Some people need a bit less than guidelines, some a bit more
TSH should be under 2 as an absolute maximum when on levothyroxine
If symptoms of hypothyroidism persist despite normalisation of TSH, the dose of levothyroxine can be titrated further to place the TSH in the lower part of the reference range or even slightly below (i.e., TSH: 0.1–2.0 mU/L), but avoiding TSH < 0.1 mU/L. Use of alternate day dosing of different levothyroxine strengths may be needed to achieve this (e.g., 100 mcg for 4 days; 125 mcg for 3 days weekly).

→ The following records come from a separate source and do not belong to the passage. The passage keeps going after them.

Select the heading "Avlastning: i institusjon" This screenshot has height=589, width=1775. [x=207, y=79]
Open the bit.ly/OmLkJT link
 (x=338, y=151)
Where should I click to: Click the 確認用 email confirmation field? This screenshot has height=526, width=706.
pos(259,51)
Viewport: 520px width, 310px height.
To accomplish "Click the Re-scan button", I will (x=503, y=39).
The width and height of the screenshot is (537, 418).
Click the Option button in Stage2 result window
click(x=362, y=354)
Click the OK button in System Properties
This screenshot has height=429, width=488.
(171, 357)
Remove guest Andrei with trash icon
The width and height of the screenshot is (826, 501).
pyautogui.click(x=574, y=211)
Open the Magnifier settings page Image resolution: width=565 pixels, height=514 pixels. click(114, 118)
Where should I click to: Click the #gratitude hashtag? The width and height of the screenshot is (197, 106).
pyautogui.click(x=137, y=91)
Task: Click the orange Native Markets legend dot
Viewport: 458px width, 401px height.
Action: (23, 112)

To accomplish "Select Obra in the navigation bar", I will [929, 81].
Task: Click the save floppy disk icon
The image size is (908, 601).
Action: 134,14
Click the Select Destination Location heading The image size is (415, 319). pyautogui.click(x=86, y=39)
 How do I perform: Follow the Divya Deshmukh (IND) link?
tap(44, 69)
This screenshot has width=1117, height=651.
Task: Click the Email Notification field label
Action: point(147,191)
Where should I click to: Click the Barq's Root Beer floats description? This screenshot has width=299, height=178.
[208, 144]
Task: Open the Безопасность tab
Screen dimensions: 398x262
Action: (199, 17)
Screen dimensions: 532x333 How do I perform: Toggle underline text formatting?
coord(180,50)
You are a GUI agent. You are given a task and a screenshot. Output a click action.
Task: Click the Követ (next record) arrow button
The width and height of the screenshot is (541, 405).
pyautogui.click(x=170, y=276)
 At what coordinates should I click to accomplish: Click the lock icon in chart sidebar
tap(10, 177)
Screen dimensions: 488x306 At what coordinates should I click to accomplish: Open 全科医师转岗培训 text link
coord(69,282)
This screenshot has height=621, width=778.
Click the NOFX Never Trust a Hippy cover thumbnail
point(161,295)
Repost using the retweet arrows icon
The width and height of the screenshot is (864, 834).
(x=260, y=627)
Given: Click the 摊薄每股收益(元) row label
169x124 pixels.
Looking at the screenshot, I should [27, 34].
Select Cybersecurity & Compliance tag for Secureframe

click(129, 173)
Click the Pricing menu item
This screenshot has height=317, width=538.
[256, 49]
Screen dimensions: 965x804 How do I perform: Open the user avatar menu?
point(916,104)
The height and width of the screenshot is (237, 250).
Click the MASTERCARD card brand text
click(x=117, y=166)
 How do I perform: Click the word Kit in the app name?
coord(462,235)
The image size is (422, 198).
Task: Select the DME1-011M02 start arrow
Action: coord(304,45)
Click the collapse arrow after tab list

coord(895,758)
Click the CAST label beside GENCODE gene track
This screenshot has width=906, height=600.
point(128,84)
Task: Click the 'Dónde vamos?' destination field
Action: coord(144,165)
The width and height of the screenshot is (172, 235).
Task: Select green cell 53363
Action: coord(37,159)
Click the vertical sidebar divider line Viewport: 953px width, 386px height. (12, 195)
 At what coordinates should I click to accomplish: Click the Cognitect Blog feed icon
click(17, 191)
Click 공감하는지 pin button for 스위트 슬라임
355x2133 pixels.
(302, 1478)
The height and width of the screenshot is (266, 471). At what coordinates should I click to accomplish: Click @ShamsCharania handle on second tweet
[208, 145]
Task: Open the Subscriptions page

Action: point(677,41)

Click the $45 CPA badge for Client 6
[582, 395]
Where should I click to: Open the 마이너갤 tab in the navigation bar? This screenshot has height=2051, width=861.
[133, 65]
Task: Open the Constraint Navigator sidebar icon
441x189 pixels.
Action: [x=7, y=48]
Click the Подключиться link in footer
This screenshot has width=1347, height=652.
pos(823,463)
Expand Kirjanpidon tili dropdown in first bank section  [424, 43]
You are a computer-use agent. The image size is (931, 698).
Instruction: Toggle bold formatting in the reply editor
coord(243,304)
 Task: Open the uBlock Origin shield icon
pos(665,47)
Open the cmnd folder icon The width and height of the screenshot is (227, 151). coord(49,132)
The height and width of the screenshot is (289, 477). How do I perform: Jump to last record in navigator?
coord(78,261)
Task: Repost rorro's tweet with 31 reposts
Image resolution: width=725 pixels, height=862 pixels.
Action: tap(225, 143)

The body does not store folate and so we need to eat it every day in our diets. If absorption of folate is poor or diet is low in folate, levels can end up being low and daily supplementation might be necessary.
Personally, I aim for a folate level of about 20 micrograms/L irrespective of the reference range.
Doctors in the UK usually prescribe massive doses of folic acid to raise folate. But it is not a good form of folate at all. It isn't in a form the body can easily make use of. It has to be converted to a usable form within the body, and about 50% of the global population can't do that conversion efficiently. A much better form of folate is methylfolate, which is already in a form the body can make use of.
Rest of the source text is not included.